Yet Bialoszewski begins his memoir not with an invocation of the great historical events about to unfold but with a simple observation: “Tuesday, August 1, 1944, was cloudy, humid, not too warm...and I remember that there were many trolleys, cars, and people and that right after I reached the corner of Zelazna Street, I realized what day it was (the first of August) and I thought to myself, more or less in these words: ‘August 1 is Sunflower Day.’ ”

Bialoszewski concentrates on recalling the things he saw, felt, smelled, and heard. Each object is precious. Each possesses its own integrity, which the violence of the Nazis will destroy. In reclaiming these objects, Bialoszewski combats the inner evil of the time he recounts, the thinking of those for whom the individual is meaningless and the moment is a fraud. In dwelling with loving concern on the cobblestones, glass jars, and the casual words people spoke in passing, Bialoszewski sets himself against those for whom history justifies all actions and violence is a substitute for truth.

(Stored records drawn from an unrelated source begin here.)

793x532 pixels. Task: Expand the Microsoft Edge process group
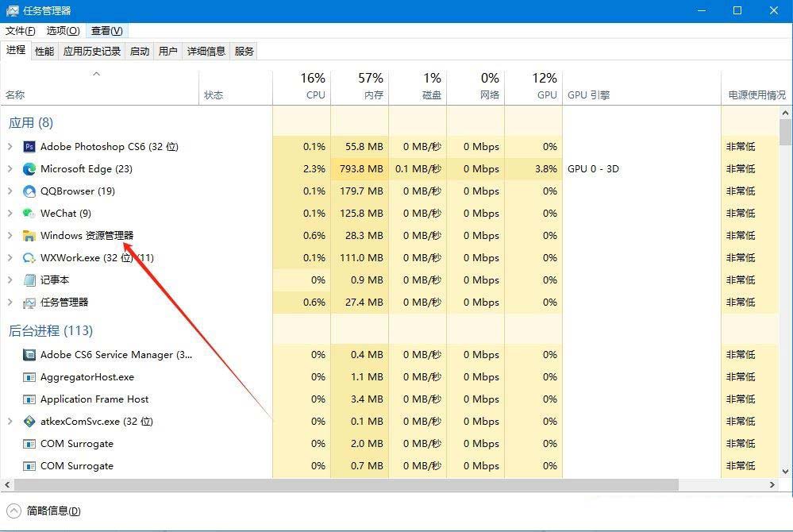tap(10, 169)
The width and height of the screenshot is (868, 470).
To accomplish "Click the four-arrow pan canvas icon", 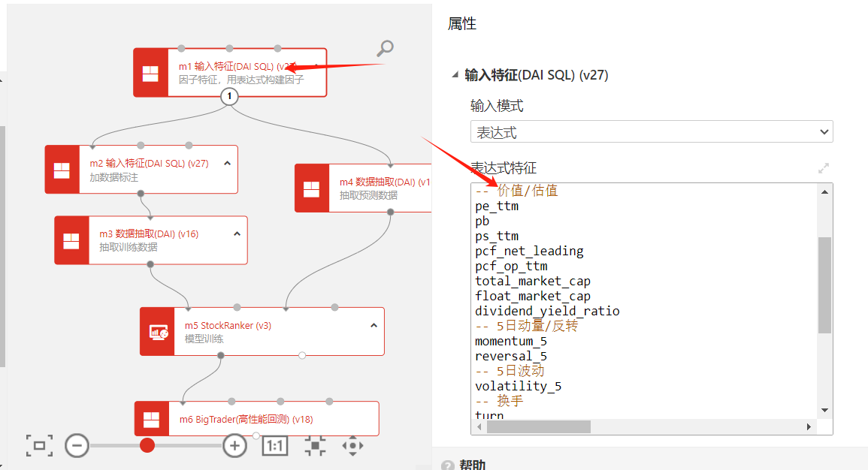I will pyautogui.click(x=352, y=445).
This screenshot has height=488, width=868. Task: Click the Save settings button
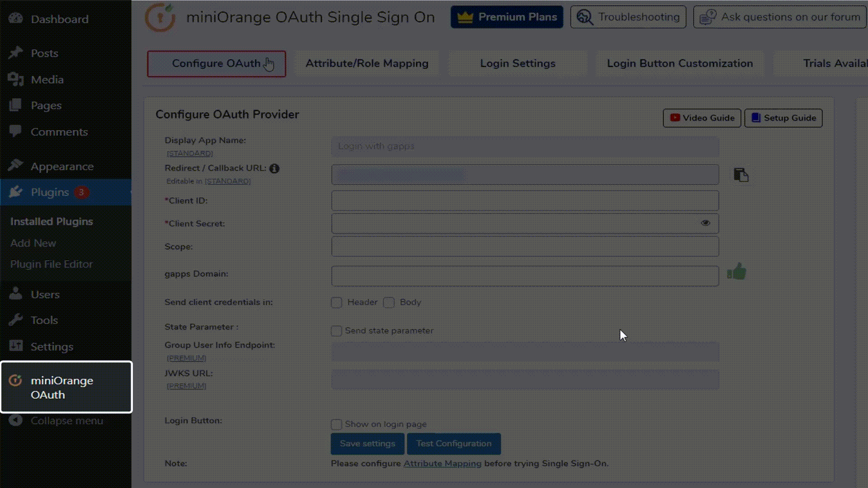(367, 443)
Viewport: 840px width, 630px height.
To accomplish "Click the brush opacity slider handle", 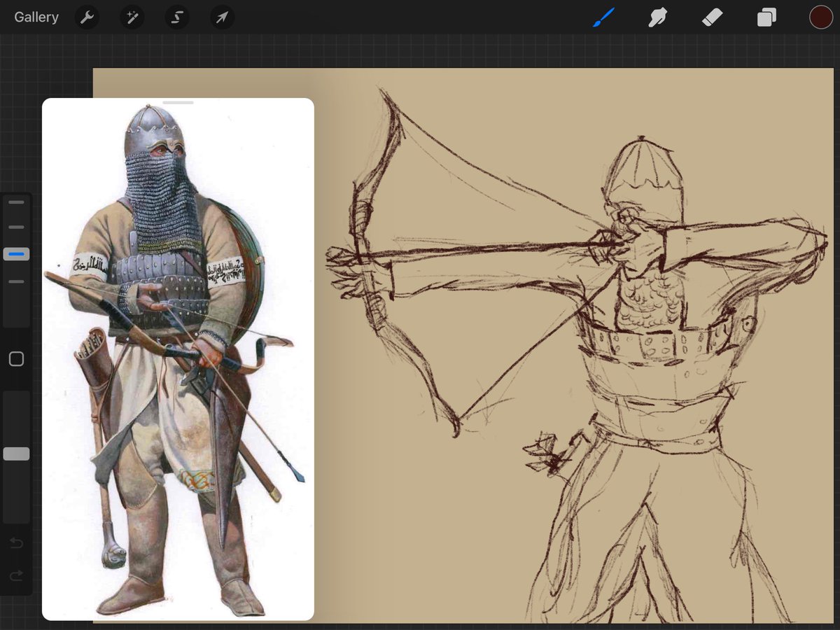I will point(16,454).
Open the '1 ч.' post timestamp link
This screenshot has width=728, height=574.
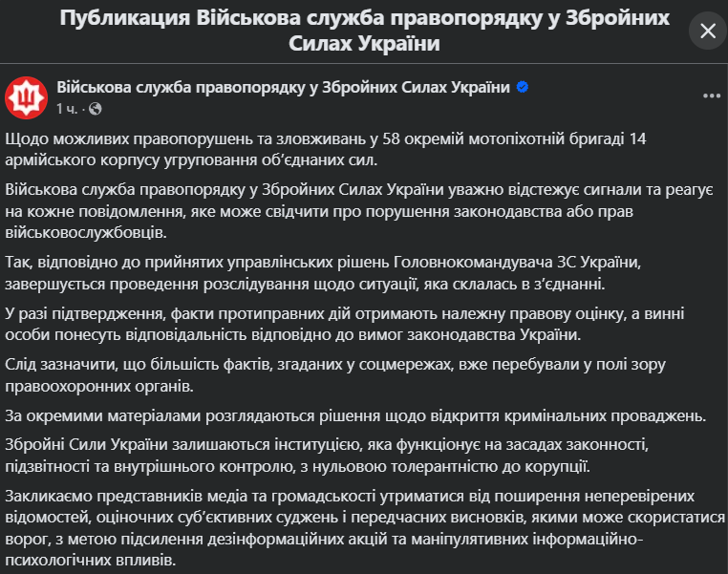(x=70, y=108)
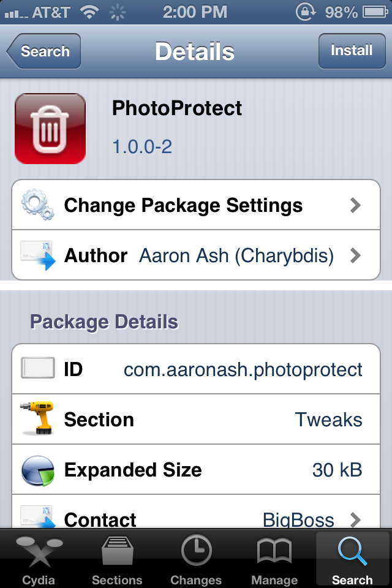The width and height of the screenshot is (392, 588).
Task: Select the Search magnifier tab
Action: pos(352,559)
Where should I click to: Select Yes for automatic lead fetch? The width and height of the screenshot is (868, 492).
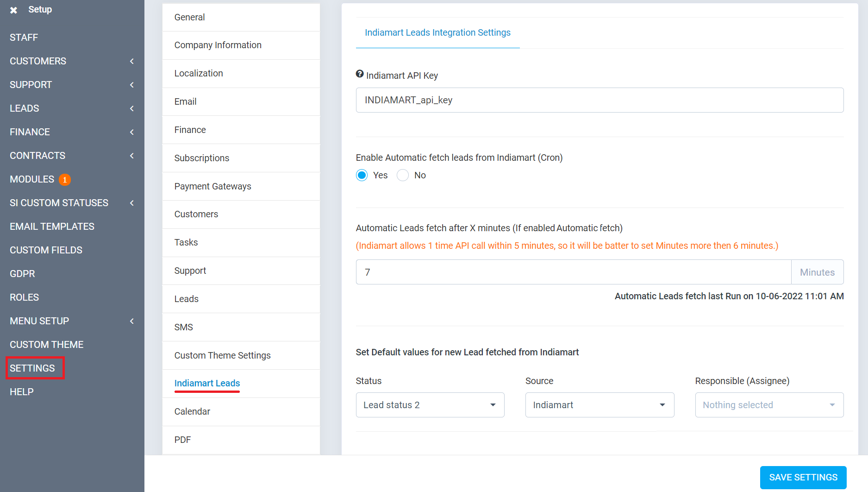pyautogui.click(x=362, y=175)
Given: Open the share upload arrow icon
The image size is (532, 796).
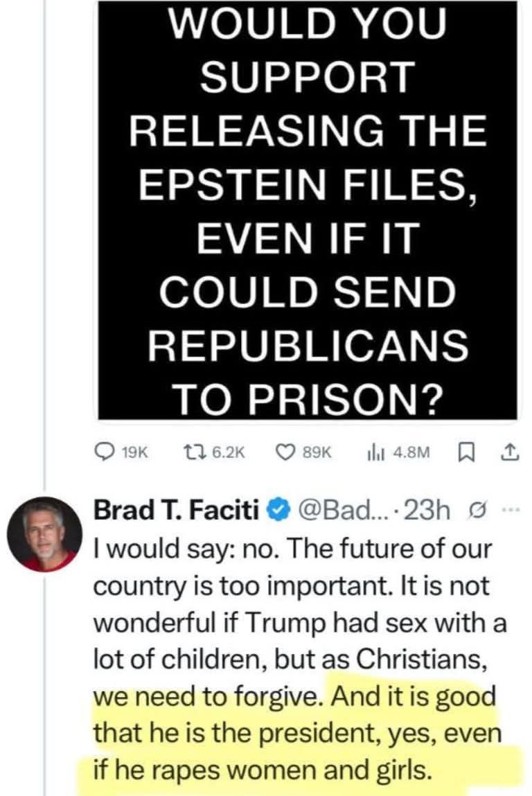Looking at the screenshot, I should [510, 452].
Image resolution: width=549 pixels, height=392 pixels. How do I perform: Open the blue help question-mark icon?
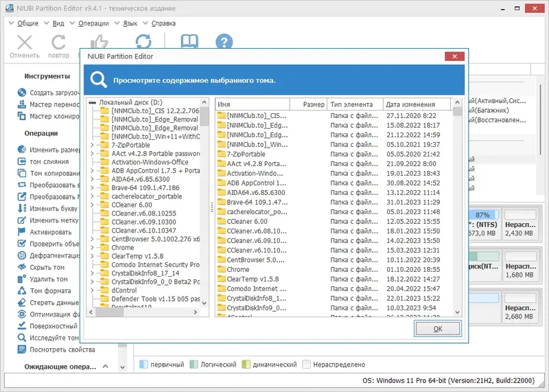pos(224,42)
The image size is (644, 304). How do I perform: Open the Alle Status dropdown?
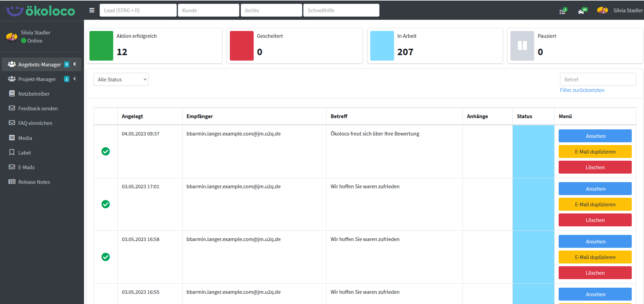[121, 79]
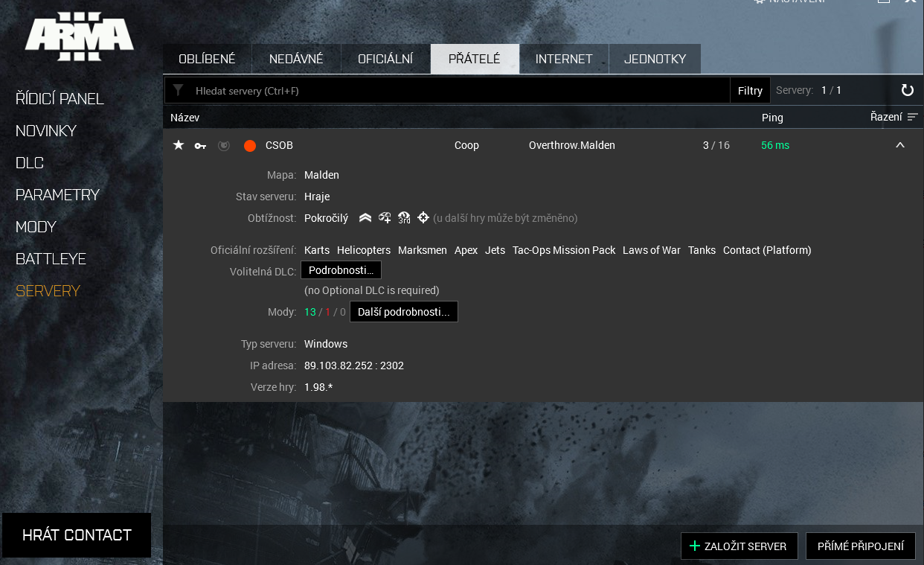The height and width of the screenshot is (565, 924).
Task: Click PŘÍMÉ PŘIPOJENÍ for direct connection
Action: 861,546
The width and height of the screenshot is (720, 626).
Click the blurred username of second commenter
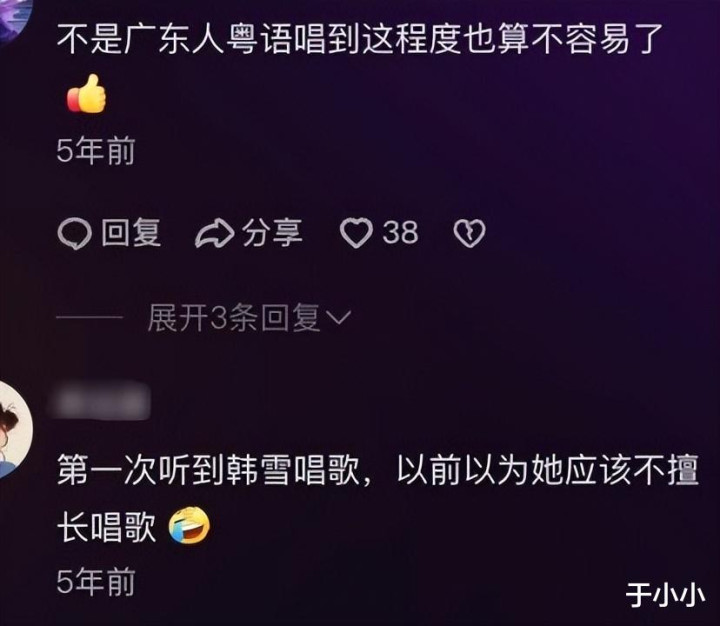(x=102, y=400)
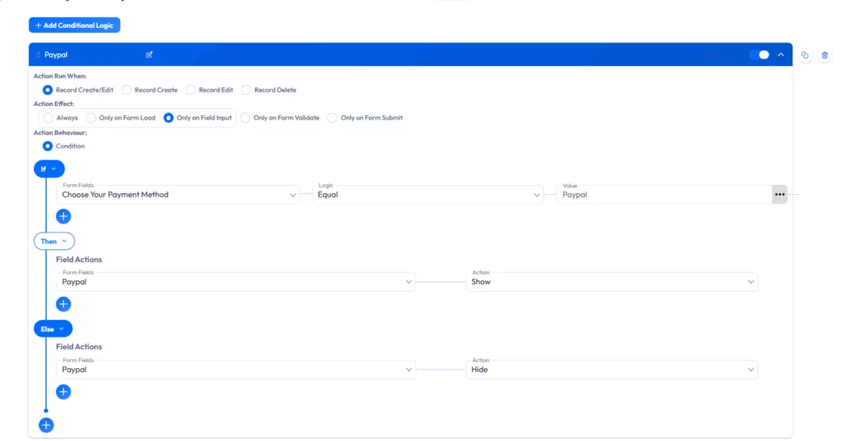Click the Else block pill button
The image size is (868, 441).
click(x=53, y=328)
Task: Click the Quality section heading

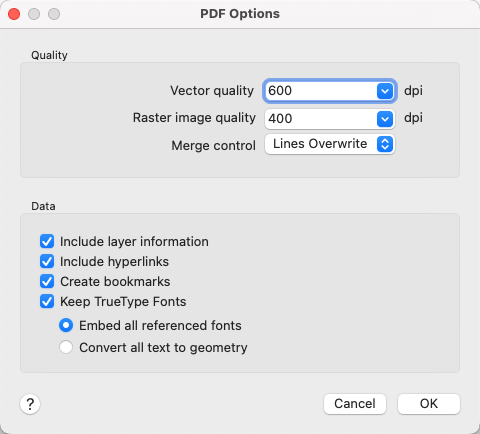Action: point(49,55)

Bialoszewski rescues memory from history. He rescues the moment from the epic sweep of the thousand-year Reich. He observes “the glaring identity of ‘now.’ ” He tells us: “That is why I am writing about this. Because it is all intermeshed. Everything. My neighborhood too. Leszno, Chlodna, and Muranow. Because the majority of my churches were there. Then the Jews. And Kochanowski. And that woman near the pillars.” In reclaiming the memory of the anonymous “woman near the pillars,” Bialoszewski reaffirms the life-giving power of the imagination, which all the force of the inhuman Nazi machine could not—and cannot—obliterate.